Du coup, la figure d’Hannah Arendt m’intrigue vivement. Divaguant autour, j’ai lu des livres de Günther Anders (auquel je m’intéresse depuis longtemps) et en particulier les lettres à Eatherly (le pilote d’Hiroshima) et au fils d’Eichmann[2]. J’en reparlerai. Et me voilà plongé dans la sidérante correspondance amoureuse entre Arendt et Heidegger. J’en suis interloqué. Et mû par un intérêt extrêmement puissant. Ce document extraordinaire m’apparaît comme un instrument d’une singularité totale pour tenter d’éclairer le rapport entre nazisme et judaïsme, et par là judaïsme et Allemagne, des deux côtés et dans les deux sens. Que le premier choc passionnel ait eu lieu en pleine période de rédaction d’Être et temps, que la seconde phase (où l’amour ne cesse pas, c’est ce qui stupéfie), après vingt-cinq ans, accompagne certains travaux parmi les plus importants de l’un et de l’autre, que l’histoire coure sur cinquante années du XXème siècle et ne fasse jamais, chez lui ni chez elle, l’objet d’aucun reniement – pour ce qu’on peut en lire – , c’est une lumière sur l’époque qui, à mes yeux, n’est pas près de s’éteindre. Je ne vais pas manquer d’y penser, avec soin.

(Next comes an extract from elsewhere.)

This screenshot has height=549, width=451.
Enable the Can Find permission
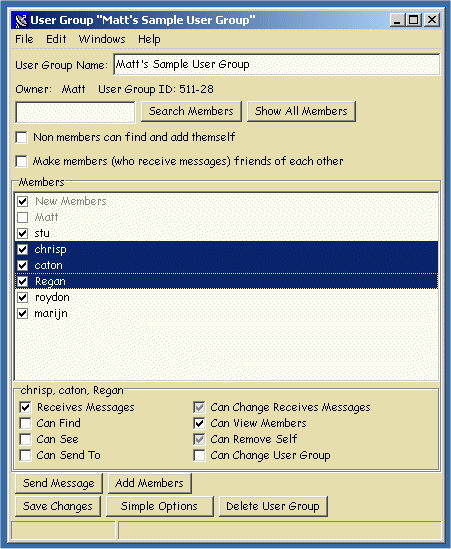coord(25,423)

Et d’autres. Virginia Woolf cet été. Beaucoup d’écrits sur des peintres. Et des romans, qui attendent et viendront bientôt. J’aimerais découvrir Sebald.

[1] D.G., Après la révolution, Belin, coll. « Littérature et politique » (dir. Claude Lefort), 2003.

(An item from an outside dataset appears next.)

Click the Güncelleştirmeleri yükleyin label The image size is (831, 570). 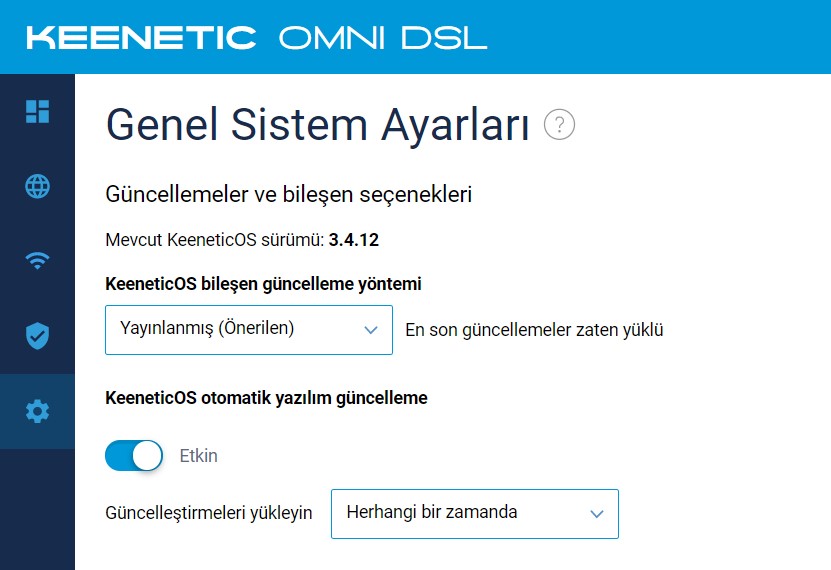[209, 513]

[2] Günther Anders, « “Hors limite” pour la conscience, Correspondance avec Claude Eatherly, le pilote d’Hiroshima, 1959-1961 », trad. F. Cazenave et G. R. Veyret, in Hiroshima est partout, Seuil, 2008, et Nous, fils d’Eichmann, Lettre ouverte à Klaus Eichmann, trad. S. Cornille et P. Iversnel, Rivages Poche, 2003.